In Dale's office, Langdon tells Dale she knows he was in on the killing of the witnesses. After she leaves, Mitchell enters and tells Dale about meeting Logan and the written confessions. Dale convinces Mitchell not to print the story yet so he can gather more evidence. Feeling cornered, Dale decides to resolve his problems by getting rid of Miller, Blake and Carter. He begins by going to them separately, convincing each to work with him against the other two, then charges them all with crimes, while promising each he'll get them free eventually. Having moved to resolve the crime wave, he's elected as the new DA.

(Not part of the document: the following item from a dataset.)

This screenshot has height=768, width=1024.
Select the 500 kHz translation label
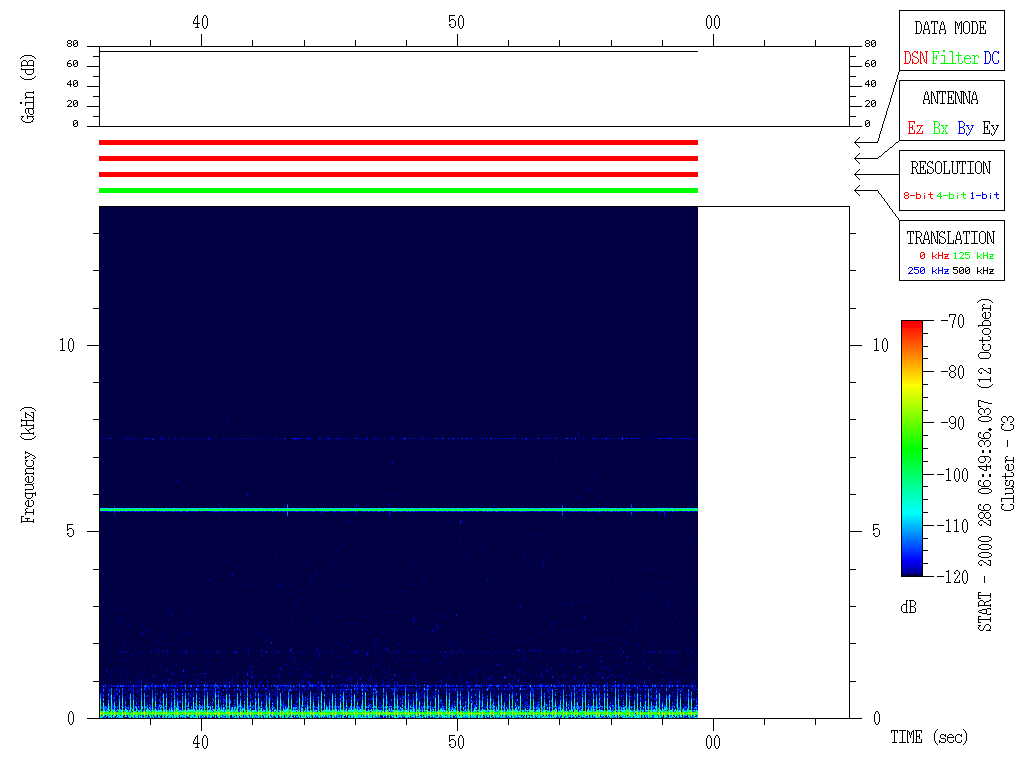(x=973, y=271)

During criminal proceedings and before Dale takes office, Blake is shot and killed on the witness stand (presumably by either Carter's or Miller's men). Dale tells Mitchell to go ahead and publish the story about the confessions, then calls Miller and tells him to have Mitchell killed because he's going to publish the story. Miller's thugs follow Mitchell, but instead of killing him they save him from shots fired from a passing car (by whom is again unclear, presumably either Blake's or Carter's men), and tell him they've been protecting him. The next day Miller calls Dale to tell him the men who saved Mitchell have been killed, that he believes Dale knows who might have done it, and suggests he knows he'd been double-crossed by Dale.

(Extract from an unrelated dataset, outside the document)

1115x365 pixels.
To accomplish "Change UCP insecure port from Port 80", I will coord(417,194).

The night before Dale is to be sworn in as DA, Langdon tells him she's mailed her evidence against him, which also clears Logan, to his boss John Forsythe. Miller shows up with a gun and tells Dale he knows Dale was playing him off against Blake and Carter. Logan then appears, shoots Miller, says he's married to Langdon, and that her marriage with Dale was phony (so she hasn't committed bigamy). Langdon says she didn't know Logan was crooked when she married him, and that all along she's been working to clear him of the crime he was wrongly convicted of. Logan tells Dale he wants him to become DA and protect him as he did Miller, but Dale tells him that because Langdon mailed the evidence to Forsythe he won't become DA. Logan slaps Langdon for doing this, and she tells him she's sorry she cleared him of the wrongful conviction because she now knows he's rotten. The police chief calls Dale to tell him Logan is coming for him, and that the police are on their way. Dale and Logan agree to work together, and also agree that Langdon needs to be killed. They pull her into Logan's car, which is spotted by the police, flee and end up in the crash that started the film.

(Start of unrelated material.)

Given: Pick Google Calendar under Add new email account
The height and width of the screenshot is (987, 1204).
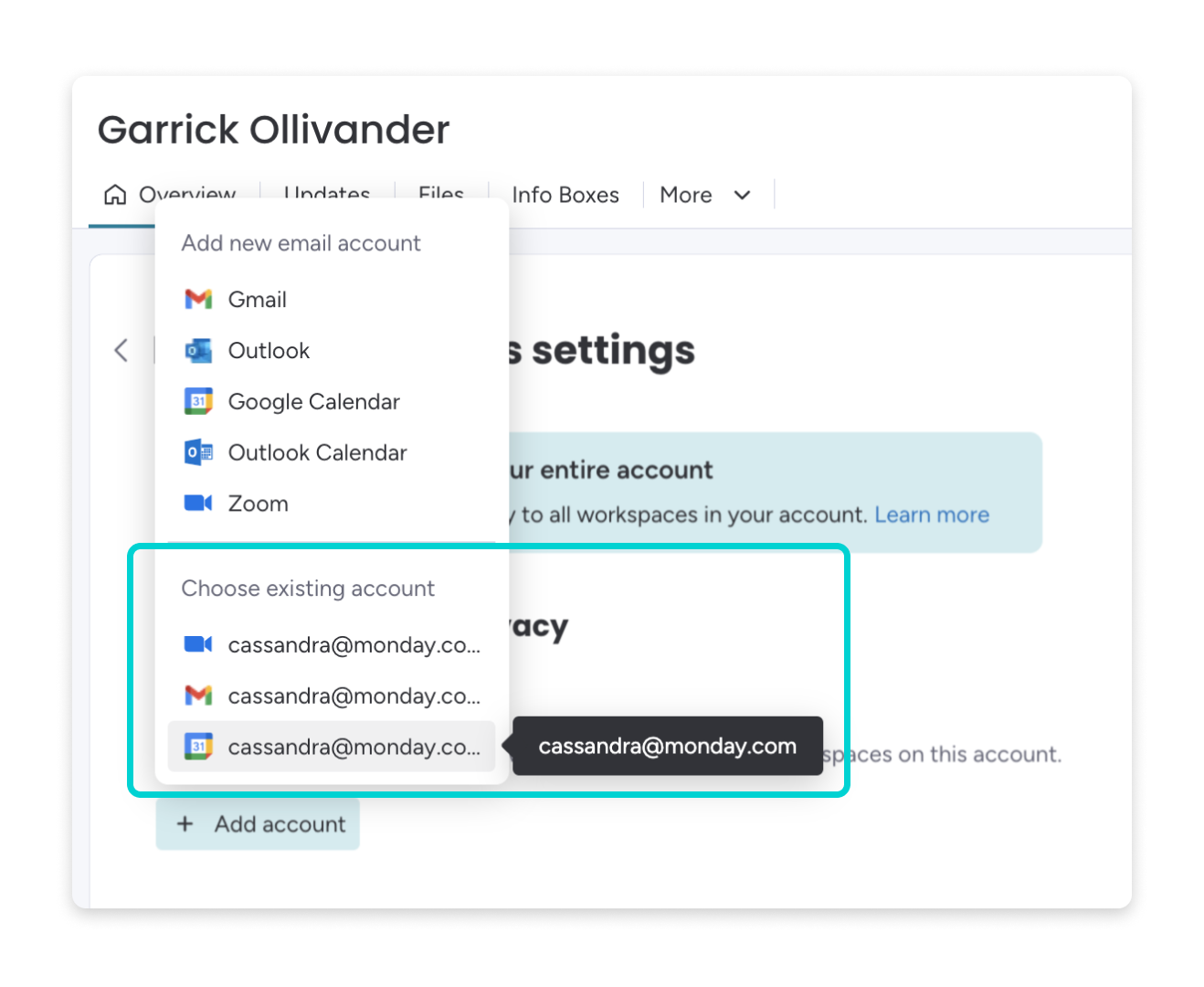Looking at the screenshot, I should [x=313, y=402].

Back at Langdon's bedside, DA Forsythe enters with the evidence she sent him, telling Mitchell it'll make a great story. Mitchell says he won't publish it, which Forsythe says he thought he'd say. Mitchell kisses Langdon and tells her that everything is going to be all right.

==Cast==

- Russell Wade as investigative reporter George "Mitch" Mitchell
- Luana Walters (billed as Susan Walters) as Marian Langdon - Logan's wife
- Edmund MacDonald as the corrupt Asst. DA, Lawrence Dale
- Robert Kent (billed as Douglas Blackley) as former gangster "Dixie" Logan aka Judge Joel Conroy
- Vince Barnett as Charlie Gill - Janitor
- Nestor Paiva as Gus Miller - Gangster
- Charles Trowbridge as District Attorney John Forsythe
- Harry Brown as Jim Forman - Paid witness
- Ted Hecht as Al Collins - Paid witness
- Harry Cheshire as Mike Blake - Gangster
- Robert Riordan as Ed Carter
- Joe Devlin as Smokey, Man Tailing Dale
- Eddie Foster as Bingo, Man Tailing Dale
- Frank O'Connor as Deputy Clem Sparks
- Sammy Stein as Blackie
- Gene Rodgers as Piano Player

==Reception==

The New York Times panned the film, writing: "Screeching tires and the barking of guns are the chief sound effects in Shoot to Kill, an all-around amateurish job of movie-making which found its way into the Rialto yesterday. An outfit called Screen Guild Productions is responsible for this dilly about an assistant district attorney who double-crosses all his racketeer pals and winds up his career on a slab in the morgue. William Berke as the director-producer did not get anything resembling a performance, much less characterization, out of his players, chief of whom are Russell Wade, Susan Walters, Edmund MacDonald and Douglas Blackley."

==Soundtrack==
Gene Rodgers appears on screen performing two of his own compositions: "Ballad of the Bayou" and "Rajah's Blues." The film's score was provided by Darrell Calker.